**** ФРАГМЕНТ ДОКУМЕНТА

Огромная удача Германики в том, что ей как-то удалось стать частью сегодня. Огромная неудача проекта — в том, что социальный реализм тут подменен натурализмом: документальная точность деталей — максимум, на что способны авторы. Синтеза, то есть создания формулы настоящего, которая бы позволила опередить индивидуальный опыт авторов и зрителя, тут не происходит. Сериал оказывается не цельным высказыванием, но образчиком своеобразной полемики, вроде синхронных монологов двух талантливых глухих, легко считываемые и неоднократно продекларированные базовые житейские позиции которых настолько схожи, что я бы не стал называть это борьбой формы и содержания.
Это параллельное говорение двух создателей — Анны Козловой и Валерии Гай Германики — удивительным образом исключает из диалога не только условного соавтора, но и зрителя. В результате «письма поверх» традиционная структура эфирного сериала, который, как правило, состоит из микроситуаций, заканчивающихся «клиффхэнгером», идет вразнос: сценарист слишком часто прибегает к помощи случая и божественному вмешательству, что не позволяет нагнетать саспенс, да и вообще немедленно подрывает зрительское доверие к истории, а Германика перегибает с живостью: вся жизнь, присутствующая в кадре, это какие-то личные приколы режиссера и ее круга. Эта жизнь прорастает сквозь козловский сценарий, как сорняк сквозь гнилую крышу.
Презрение режиссера к исходному сценарному материалу столь велико, что передается оно и зрителю. Сопереживать героиням, переживающим однообразные злоключения, нельзя. Но и смеяться вместе с Германикой тоже не всегда можно. Остается наблюдать за борьбой исполнения с замыслом.
Среда, в которой существуют герои «ККСЖ», принципиально неузнаваема: пространство московских клубов и галерей выглядит просто условным городским ландшафтом, лишенным любых примет времени и топоса. Зато вокруг тел разворачивается пространство странной культурной игры. Поверх угрюмого, проблемного текста сценария Германика пишет сумбурный, захлебывающийся, бессвязный текст массовой культуры, словно посылая шифрованные сообщения своей узкой референтной группе. В результате структура сериала принимает черты параноидального бреда: с одной стороны, обедненный внутренний мир героинь, их фиксация на сверхценной идее брака, с другой — фейерверк маленьких инсайдерских приколов (вроде крема для вымени), растянутых порой на пол-эпизода и, видимо, очень важных для режиссера.
Существенная проблема этих анекдотов заключается не только в их затянутости, но и в том, что это не сообщения, а чистый факт коммуникации. Германика словно проводит ковровую бомбардировку культурного поля, лихорадочно взрывая все возможные модные топики. Модные темы вроде увлечения кулинарией или чтения, простите, психологической литературы тут просто маркированы, но смысла не несут. ‹…›
Этот немного безумный культурный неймдропинг страшно раздражал бы, не будь он поддержан трюком более высокого порядка. Оживляя персонажей спонтанной актерской речью, Германика одновременно проводит их типологизацию, соотносясь — что очень показательно — не с антропологией, а с кинематографом. Каждый второй герой «ККСЖ» пришел сюда из какого-то другого фильма. ‹…›
Необязательная игра киноотражений и фактов культуры призвана примирить с реальностью «ККСЖ» — назойливой, изматывающе однообразной, вязкой, словно повторяющийся гриппозный ночной кошмар. Действительно, когда едешь в купе или лежишь в одной палате с другими, незнакомыми тебе людьми, спасти от их бесконечной, зацикленной на банальных неразрешимых проблемах словесной жвачки может только просмотр фильма на лэптопе или айпэде.
Корецкий В. Бездны на краю // Сеанс. 2012. № 51–52.

********
**** ИСХОДНЫЕ ДАННЫЕ

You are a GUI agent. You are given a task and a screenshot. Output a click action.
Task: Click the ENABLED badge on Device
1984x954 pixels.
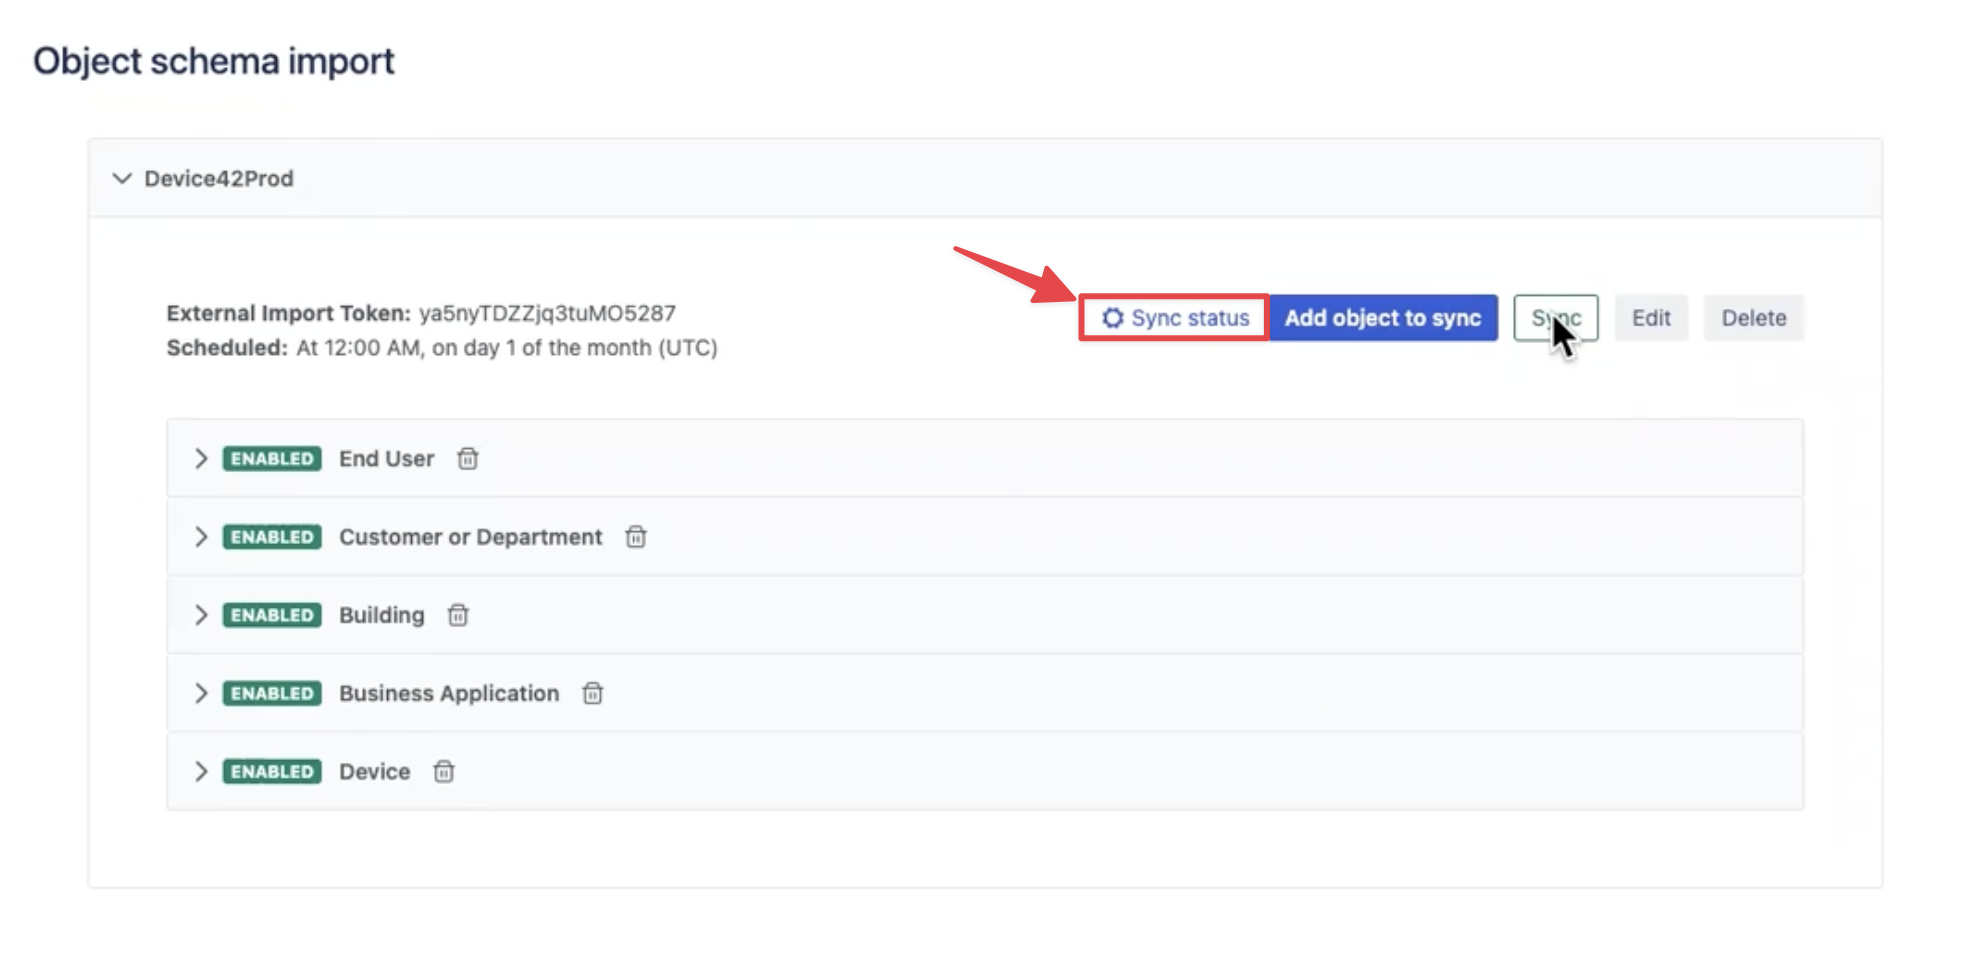(272, 771)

********

# ЧТО НУЖНО СДЕЛАТЬ
1: Ответьте на вопросы по тексту о сериале «ККСЖ», помечая ответы теми же буквами.
(a) Кто назван двумя создателями сериала?
(b) Какое пространство выглядит просто условным городским ландшафтом?
(c) С чем, а не с антропологией, соотносится Германика, проводя типологизацию персонажей?
2: Повторите, пожалуйста, без изменений отрывок текста о сериале «ККСЖ» от слов «Огромная удача Германики» до слов «формы и содержания.» включительно.

# ОТВЕТЫ ПО ЗАДАНИЯМ
1:
(a) Анна Козлова и Валерия Гай Германика.
(b) Пространство московских клубов и галерей.
(c) С кинематографом.

2:
Огромная удача Германики в том, что ей как-то удалось стать частью сегодня. Огромная неудача проекта — в том, что социальный реализм тут подменен натурализмом: документальная точность деталей — максимум, на что способны авторы. Синтеза, то есть создания формулы настоящего, которая бы позволила опередить индивидуальный опыт авторов и зрителя, тут не происходит. Сериал оказывается не цельным высказыванием, но образчиком своеобразной полемики, вроде синхронных монологов двух талантливых глухих, легко считываемые и неоднократно продекларированные базовые житейские позиции которых настолько схожи, что я бы не стал называть это борьбой формы и содержания.